As depicted in Fig. 1, the proposed system consists of four major phases i.e., pre-processing, acoustic / speech feature extraction, data augmentation and finally classification. Each of these sections are discussed as follows:

4.1 Pre-processing

This phase involves framing and windowing of voice samples, due to the non-stationary characteristic of the data. A 30 ms length of hamming window is chosen and an overlap of 10 ms is performed.

The window function w(n) is defined in equation (1). $w (n) = 0.54 - 0.46 \cos (\frac{2 π n}{N - 1}) 0 \leq n \leq N - 1$ (1) where ‘N’ is the length of the window.

The windowed frame y(n) of the input speech signal x(n) is expressed in equation (2). $y (n) = x (n) w (n)$ (2)
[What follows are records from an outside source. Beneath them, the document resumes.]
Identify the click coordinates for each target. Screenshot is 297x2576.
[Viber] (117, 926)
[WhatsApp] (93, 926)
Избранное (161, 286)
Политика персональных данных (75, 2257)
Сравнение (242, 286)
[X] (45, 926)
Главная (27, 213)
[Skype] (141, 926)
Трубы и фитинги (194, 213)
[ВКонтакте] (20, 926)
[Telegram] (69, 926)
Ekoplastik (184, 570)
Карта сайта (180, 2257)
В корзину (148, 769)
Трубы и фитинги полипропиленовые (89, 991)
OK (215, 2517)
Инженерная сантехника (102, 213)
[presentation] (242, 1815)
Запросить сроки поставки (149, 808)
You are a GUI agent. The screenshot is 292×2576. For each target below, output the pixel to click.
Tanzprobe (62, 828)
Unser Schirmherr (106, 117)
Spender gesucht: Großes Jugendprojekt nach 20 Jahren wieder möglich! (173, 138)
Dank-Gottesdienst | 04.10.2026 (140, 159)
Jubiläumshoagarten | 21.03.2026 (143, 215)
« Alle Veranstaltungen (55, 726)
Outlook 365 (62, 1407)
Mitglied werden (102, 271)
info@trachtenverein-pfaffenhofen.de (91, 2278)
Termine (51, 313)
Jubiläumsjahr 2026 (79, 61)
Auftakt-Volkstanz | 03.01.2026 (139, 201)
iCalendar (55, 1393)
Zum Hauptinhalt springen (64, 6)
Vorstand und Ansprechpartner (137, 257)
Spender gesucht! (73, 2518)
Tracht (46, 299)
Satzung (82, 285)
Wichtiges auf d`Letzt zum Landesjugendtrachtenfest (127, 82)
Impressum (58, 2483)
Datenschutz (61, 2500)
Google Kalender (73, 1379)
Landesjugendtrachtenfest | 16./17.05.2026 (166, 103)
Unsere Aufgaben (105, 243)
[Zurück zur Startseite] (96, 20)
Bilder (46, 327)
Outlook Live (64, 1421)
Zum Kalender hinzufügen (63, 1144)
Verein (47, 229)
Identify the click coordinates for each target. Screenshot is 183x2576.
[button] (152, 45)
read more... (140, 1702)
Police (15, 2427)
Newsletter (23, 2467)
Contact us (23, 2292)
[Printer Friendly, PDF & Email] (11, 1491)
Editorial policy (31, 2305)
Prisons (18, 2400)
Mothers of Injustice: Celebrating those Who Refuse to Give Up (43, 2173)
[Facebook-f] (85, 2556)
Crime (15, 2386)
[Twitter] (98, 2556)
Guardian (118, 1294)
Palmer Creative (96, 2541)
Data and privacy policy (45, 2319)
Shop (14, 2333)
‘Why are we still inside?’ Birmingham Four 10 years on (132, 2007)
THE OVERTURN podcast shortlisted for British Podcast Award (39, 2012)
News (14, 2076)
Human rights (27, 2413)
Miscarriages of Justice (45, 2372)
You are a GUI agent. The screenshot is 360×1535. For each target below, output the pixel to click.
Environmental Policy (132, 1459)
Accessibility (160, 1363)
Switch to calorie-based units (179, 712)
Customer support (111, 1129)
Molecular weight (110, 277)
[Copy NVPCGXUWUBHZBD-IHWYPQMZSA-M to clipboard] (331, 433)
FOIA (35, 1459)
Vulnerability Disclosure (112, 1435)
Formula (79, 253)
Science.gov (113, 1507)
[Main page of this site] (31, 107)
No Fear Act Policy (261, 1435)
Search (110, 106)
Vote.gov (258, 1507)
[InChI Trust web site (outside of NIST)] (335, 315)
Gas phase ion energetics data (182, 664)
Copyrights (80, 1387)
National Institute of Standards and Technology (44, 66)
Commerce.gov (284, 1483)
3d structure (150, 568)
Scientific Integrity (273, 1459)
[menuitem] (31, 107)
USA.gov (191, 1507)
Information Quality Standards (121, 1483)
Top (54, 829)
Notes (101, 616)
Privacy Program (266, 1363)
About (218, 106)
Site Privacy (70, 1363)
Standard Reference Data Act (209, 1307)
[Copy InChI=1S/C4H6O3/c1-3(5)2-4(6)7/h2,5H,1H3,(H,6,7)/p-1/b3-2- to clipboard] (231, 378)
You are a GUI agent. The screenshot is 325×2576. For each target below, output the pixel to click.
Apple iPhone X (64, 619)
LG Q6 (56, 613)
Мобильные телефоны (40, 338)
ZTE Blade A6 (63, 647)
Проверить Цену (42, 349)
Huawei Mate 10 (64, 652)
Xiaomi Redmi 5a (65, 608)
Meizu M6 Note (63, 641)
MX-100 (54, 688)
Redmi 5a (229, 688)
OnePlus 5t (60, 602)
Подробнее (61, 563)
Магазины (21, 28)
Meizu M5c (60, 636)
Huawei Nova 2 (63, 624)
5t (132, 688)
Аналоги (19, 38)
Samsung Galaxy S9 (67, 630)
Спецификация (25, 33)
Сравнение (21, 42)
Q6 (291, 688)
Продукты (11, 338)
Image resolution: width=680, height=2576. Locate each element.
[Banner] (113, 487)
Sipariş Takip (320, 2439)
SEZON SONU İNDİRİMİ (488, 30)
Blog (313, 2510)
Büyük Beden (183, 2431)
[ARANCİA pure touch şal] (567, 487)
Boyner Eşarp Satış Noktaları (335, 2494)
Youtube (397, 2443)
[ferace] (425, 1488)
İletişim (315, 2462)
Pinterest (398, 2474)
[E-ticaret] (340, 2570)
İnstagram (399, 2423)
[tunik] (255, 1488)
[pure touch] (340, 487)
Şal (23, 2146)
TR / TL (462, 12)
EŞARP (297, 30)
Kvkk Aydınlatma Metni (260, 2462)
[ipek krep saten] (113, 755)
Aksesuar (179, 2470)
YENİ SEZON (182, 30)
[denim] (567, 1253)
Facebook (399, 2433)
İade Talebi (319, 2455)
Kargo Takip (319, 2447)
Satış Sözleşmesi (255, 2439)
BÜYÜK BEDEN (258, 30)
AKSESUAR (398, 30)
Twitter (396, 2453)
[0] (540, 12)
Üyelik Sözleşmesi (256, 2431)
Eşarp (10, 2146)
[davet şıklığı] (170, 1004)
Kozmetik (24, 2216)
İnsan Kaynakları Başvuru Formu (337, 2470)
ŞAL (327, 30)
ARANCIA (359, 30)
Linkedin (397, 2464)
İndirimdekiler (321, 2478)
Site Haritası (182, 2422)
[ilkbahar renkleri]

4.2 Acoustic/speech feature extraction

The acoustic/speech features considered in this work are composed of two major constituents, i.e. cepstral speech feature functional set and bi-spectral features. The cepstral feature set had majorly features derived from Mel, bark and inverted Mel filter banks besides modified H-Coefficients and additional parameters as shown in Table 2.

Sl.No	Speech Feature	Size	Sl. No	Speech Feature	Size
1	MFCC Functionals	6	11	Extended IMFCC Un-voiced Functionals	6
2	MFCC Voiced Functionals	6	12	LPC Functionals	6
3	MFCC Un-voided Functionals	6	13	Functionals of MEDC, LFPC, LPCC	18
4	Extended MFCC Functionals	6	14	PLPC Functionals	6
5	Extended MFCC Voiced Functionals	6	15	MFPLPC Functionals	6
6	Extended MFCC Un-voiced Functionals	6	16	BFCC Functionals	6
7	IMFCC Functionals	6	17	RPCC Functionals	6
8	IMFCC Voiced Functionals	6	18	H-Coefficients	8
9	IMFCC Un-voided Functionals	6	19	Functionals of Cceps and Rceps, Rceps_ph	18
10	Extended IMFCC Voiced Functionals	6	20	Skewness, Kurtosis, Variance, Frequency, Phase, Average Amplitude, Max Amplitude, Maximum at Pitch, Pitch, Entropy	11

It is composed of a set of 151 sized functional set. The functionals of maximum, minimum, mean, standard deviation, variance and median were considered. These features have found to play a major role for mixed-lingual affective recognition with majority of the speech samples in the corpus belonging to non-Indian languages [27]. From the experimentation performed in this work, it is observed that these stand-alone features of Table 1 were not sufficient to recognize the affective state of mixed-lingual Indian corpus with diverse languages. Hence, it was very much required to add some additional features to the cepstral feature set.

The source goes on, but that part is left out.